Angus Beef Bulletin seeks your input on how you gauge your success in the cattle business.

How do you gauge your success in the beef cattle industry? Conception rate? Calving rate? Pounds produced per acre? The number of your daughter’s ballgames you can attend? All are legitimate, depending on your aspirations for being in the cattle business. As we approach the January Angus Beef Bulletin, we’d like to get insight into what you consider the most important benchmarks for your herd. With your permission, we may share them with our readers in the January issue.

There’s no doubt, many of us are ready to put 2020 in the rearview mirror, and what better way than to start looking forward to 2021. Before we completely block it out of our minds, what were some of the benchmarks we reached this year?
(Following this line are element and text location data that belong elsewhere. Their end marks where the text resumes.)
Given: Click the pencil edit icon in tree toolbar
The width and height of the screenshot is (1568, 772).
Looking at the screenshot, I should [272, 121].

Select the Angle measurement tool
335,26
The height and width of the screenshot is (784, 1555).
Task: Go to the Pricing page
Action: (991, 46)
And where do we want to go from there?

Do you have a formal goal, maybe one you’ve set with your lender, your veterinarian or your supply chain partner? Or are your goals more in your head (or in your heart, for that matter)?

Are your goals focused on your herd? Or do you use your herd to reach goals for other enterprises, such as land utilization, forest management or residue utilization?
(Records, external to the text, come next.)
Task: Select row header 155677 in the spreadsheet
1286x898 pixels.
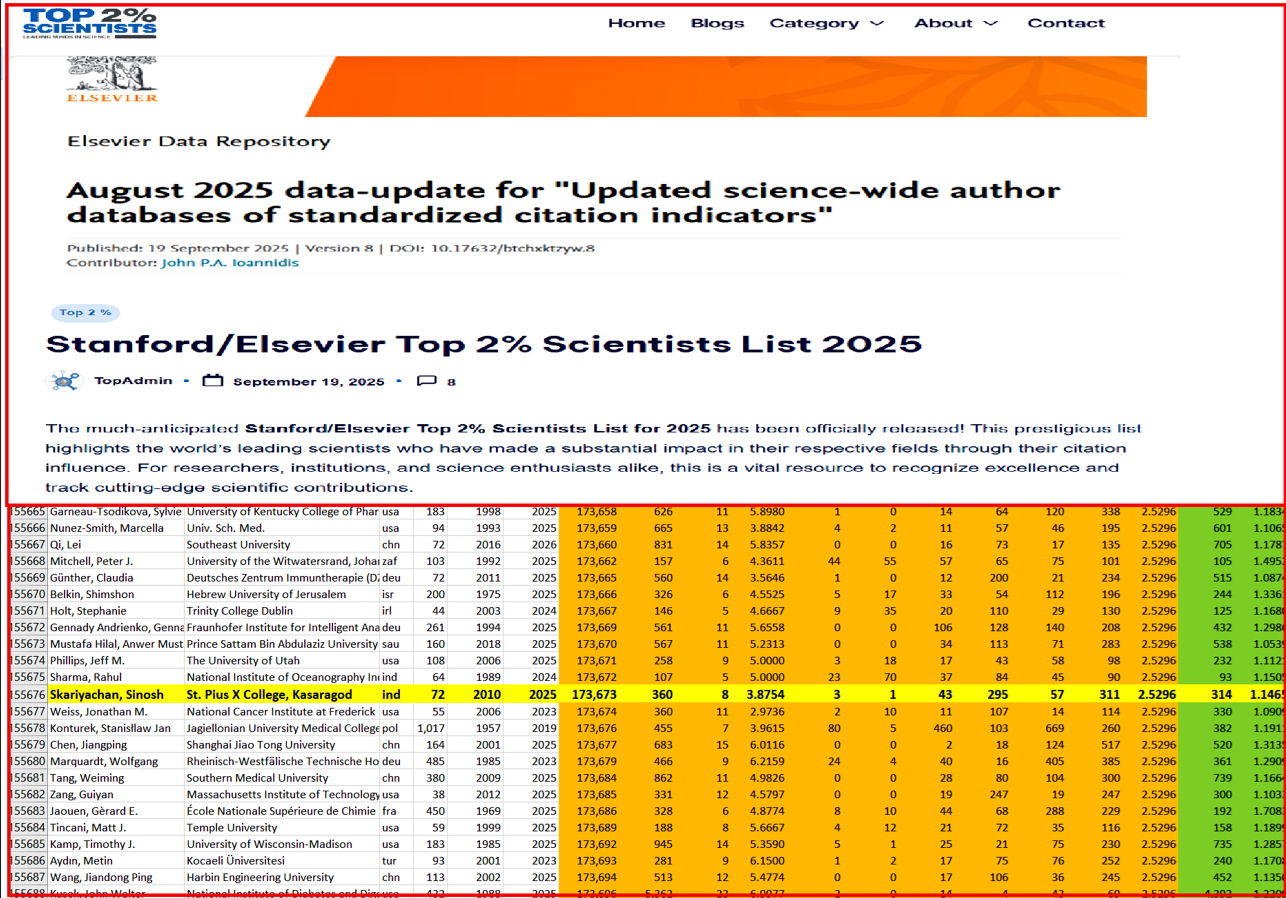Action: 28,682
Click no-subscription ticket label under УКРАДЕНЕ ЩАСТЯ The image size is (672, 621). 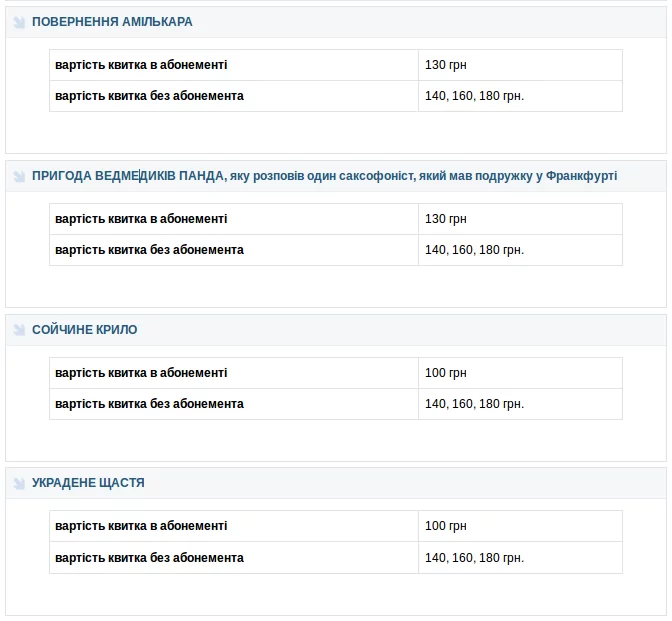tap(149, 558)
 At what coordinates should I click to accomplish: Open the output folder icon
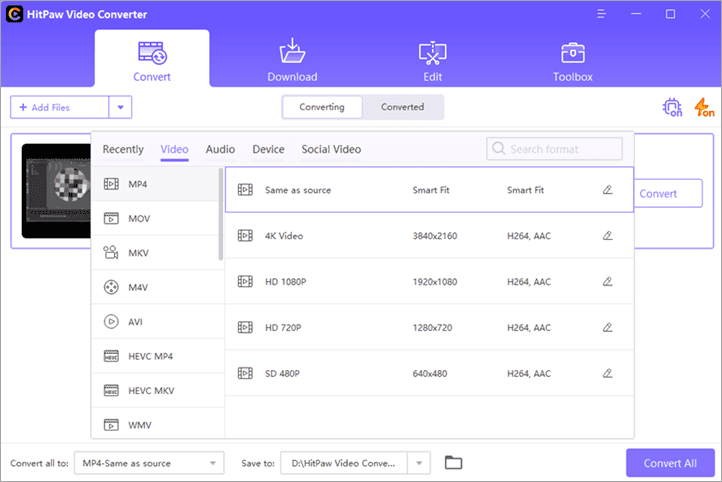pyautogui.click(x=454, y=463)
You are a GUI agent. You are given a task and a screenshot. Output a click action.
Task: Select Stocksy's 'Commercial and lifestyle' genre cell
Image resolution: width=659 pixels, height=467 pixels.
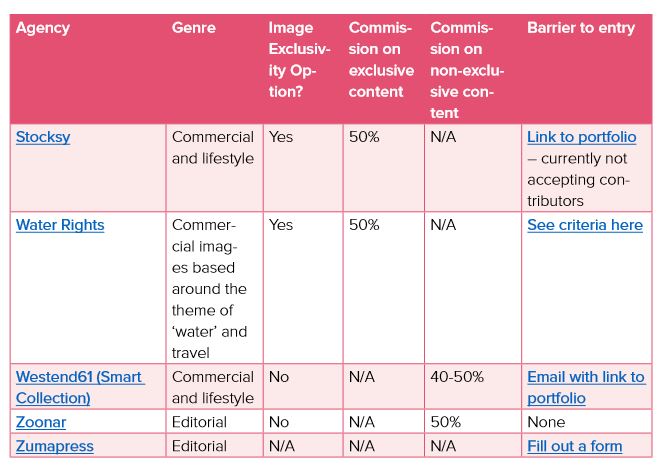pyautogui.click(x=212, y=147)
Yes, these are pretty wide-open questions, but grab ahold of one that piques your interest or passion and tell us what you think.

While the above are certainly open-ended questions I’d love to get your feedback on, here are some specific questions I’d love to get your response to:

  • If you are a cow-calf producer, what was your calving rate (number of calves born ÷ number of cows exposed to a bull, bred by artificial insemination or implanted with an embryo) this year? What window did you allow cows to get bred (45-day, 90-day)? How do you want that to change this year?
  • Many producers used 2020 cull cow prices as incentive to cull cows. What were the weights on the cows you marketed? How does that fit with your environmental resources, and where do you want to be with your mature cow weights in five years?
  • If you feed out cattle, what was your cost of gain? What factors influenced that the most? How would you like to change that in 2021?
  • What was your death loss? How does that compare to the last four years? Of course, we’d love to be 0%, but what is a realistic goal for next year? What problems do you need to address to get there?
  • If you are a stocker operator, what was your cost of gain, morbidity rate, and average treatment cost? What was your return on investment (ROI) and what do you want it to be?